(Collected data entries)

== Segment start ==

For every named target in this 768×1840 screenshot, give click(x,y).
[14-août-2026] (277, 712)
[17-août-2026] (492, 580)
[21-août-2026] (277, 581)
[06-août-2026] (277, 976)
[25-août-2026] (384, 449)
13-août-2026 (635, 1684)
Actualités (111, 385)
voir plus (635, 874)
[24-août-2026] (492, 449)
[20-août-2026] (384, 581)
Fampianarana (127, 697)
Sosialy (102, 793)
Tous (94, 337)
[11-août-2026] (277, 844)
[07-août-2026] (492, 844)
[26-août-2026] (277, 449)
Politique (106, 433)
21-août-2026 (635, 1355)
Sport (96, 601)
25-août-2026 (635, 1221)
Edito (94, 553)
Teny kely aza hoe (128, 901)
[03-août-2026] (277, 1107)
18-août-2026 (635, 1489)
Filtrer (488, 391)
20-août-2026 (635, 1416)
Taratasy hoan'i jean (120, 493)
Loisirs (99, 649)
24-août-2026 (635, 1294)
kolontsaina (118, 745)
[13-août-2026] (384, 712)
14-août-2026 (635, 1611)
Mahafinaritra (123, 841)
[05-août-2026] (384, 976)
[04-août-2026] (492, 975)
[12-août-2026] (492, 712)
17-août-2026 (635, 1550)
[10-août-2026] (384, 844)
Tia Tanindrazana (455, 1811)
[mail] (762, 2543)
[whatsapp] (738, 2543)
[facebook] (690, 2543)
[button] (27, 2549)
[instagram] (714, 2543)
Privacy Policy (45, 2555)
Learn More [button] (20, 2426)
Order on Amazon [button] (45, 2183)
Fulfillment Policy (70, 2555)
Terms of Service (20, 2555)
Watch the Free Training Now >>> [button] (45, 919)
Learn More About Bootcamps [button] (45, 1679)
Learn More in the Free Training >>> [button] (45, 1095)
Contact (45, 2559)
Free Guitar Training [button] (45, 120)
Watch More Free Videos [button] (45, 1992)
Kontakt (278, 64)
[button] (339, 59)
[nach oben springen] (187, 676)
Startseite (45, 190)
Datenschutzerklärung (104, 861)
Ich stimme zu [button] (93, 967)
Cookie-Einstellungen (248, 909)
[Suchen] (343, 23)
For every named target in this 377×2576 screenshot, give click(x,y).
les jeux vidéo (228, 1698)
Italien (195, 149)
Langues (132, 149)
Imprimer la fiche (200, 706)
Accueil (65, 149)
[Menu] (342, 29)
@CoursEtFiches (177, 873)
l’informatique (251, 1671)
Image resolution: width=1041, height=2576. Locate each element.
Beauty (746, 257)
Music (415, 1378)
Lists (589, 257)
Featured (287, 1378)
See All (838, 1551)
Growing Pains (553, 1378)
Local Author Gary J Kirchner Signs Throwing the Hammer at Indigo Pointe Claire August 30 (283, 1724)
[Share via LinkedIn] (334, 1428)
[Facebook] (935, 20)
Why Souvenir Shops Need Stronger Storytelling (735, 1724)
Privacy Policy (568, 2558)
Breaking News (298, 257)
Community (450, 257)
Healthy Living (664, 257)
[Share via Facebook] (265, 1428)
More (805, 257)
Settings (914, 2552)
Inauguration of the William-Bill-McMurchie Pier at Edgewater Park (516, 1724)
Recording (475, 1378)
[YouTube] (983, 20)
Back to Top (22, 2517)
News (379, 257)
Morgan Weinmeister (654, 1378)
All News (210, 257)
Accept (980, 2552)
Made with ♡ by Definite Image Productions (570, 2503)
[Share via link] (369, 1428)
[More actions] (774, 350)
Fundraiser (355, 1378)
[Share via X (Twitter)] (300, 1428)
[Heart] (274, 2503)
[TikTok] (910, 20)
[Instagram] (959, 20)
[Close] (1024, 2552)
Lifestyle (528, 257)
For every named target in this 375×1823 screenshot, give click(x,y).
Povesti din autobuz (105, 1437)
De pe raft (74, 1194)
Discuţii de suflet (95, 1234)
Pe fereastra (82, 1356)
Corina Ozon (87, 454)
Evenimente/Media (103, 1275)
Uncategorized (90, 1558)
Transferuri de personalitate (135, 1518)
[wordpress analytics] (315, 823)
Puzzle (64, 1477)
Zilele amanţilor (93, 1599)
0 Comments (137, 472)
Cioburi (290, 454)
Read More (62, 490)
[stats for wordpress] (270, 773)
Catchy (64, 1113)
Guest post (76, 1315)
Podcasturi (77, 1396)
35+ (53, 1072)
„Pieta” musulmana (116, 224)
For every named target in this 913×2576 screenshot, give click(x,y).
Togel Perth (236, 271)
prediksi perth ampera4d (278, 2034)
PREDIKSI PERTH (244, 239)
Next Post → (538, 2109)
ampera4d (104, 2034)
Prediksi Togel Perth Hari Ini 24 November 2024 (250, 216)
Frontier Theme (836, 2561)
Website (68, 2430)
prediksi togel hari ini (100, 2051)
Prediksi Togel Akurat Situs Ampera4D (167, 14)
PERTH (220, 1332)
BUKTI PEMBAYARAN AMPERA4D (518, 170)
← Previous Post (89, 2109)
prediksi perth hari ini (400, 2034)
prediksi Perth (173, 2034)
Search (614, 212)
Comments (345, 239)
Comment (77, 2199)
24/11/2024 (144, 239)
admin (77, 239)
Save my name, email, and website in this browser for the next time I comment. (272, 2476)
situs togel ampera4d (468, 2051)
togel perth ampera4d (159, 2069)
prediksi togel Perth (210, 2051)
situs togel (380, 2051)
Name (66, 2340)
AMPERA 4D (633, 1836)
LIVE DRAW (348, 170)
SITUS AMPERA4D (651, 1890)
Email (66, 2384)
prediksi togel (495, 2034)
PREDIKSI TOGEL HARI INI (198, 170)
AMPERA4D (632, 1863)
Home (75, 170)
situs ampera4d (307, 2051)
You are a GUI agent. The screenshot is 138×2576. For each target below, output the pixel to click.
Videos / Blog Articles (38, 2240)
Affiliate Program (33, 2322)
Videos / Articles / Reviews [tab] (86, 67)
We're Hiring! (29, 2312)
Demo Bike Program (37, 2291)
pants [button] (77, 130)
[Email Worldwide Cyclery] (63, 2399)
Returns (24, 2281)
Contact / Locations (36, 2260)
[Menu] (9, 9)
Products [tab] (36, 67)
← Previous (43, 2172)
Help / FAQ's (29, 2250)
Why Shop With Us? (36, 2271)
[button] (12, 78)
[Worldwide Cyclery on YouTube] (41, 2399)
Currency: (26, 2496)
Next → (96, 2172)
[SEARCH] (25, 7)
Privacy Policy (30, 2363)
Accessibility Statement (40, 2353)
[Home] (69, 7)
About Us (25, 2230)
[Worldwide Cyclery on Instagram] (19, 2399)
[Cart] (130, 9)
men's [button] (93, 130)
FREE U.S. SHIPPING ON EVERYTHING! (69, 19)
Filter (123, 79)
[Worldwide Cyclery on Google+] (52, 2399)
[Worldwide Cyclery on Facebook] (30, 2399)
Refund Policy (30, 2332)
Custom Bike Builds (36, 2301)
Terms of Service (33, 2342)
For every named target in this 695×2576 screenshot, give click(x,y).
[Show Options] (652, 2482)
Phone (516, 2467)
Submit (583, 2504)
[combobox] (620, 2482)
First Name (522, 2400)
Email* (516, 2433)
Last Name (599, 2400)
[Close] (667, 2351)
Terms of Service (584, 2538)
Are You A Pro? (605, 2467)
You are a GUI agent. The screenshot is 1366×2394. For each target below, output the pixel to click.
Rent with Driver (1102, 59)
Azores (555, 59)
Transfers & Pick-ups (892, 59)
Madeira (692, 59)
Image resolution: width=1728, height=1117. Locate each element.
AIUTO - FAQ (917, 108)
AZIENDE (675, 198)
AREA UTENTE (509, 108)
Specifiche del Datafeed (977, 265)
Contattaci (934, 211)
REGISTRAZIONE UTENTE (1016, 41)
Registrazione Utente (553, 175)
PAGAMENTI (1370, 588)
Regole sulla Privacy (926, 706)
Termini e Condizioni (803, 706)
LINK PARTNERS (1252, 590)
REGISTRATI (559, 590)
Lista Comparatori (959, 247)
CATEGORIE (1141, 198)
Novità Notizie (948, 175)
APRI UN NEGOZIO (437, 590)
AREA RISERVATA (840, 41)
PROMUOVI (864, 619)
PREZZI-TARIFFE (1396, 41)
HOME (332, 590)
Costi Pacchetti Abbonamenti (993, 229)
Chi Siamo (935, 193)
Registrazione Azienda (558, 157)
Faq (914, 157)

== Segment end ==

All that is wanted is an exact copy of the lines above from the one with "Sport (96, 601)" through the one with "24-août-2026 (635, 1294)", with both ends included.

--- Answer section ---
Sport (96, 601)
25-août-2026 (635, 1221)
Edito (94, 553)
Teny kely aza hoe (128, 901)
[03-août-2026] (277, 1107)
18-août-2026 (635, 1489)
Filtrer (488, 391)
20-août-2026 (635, 1416)
Taratasy hoan'i jean (120, 493)
Loisirs (99, 649)
24-août-2026 (635, 1294)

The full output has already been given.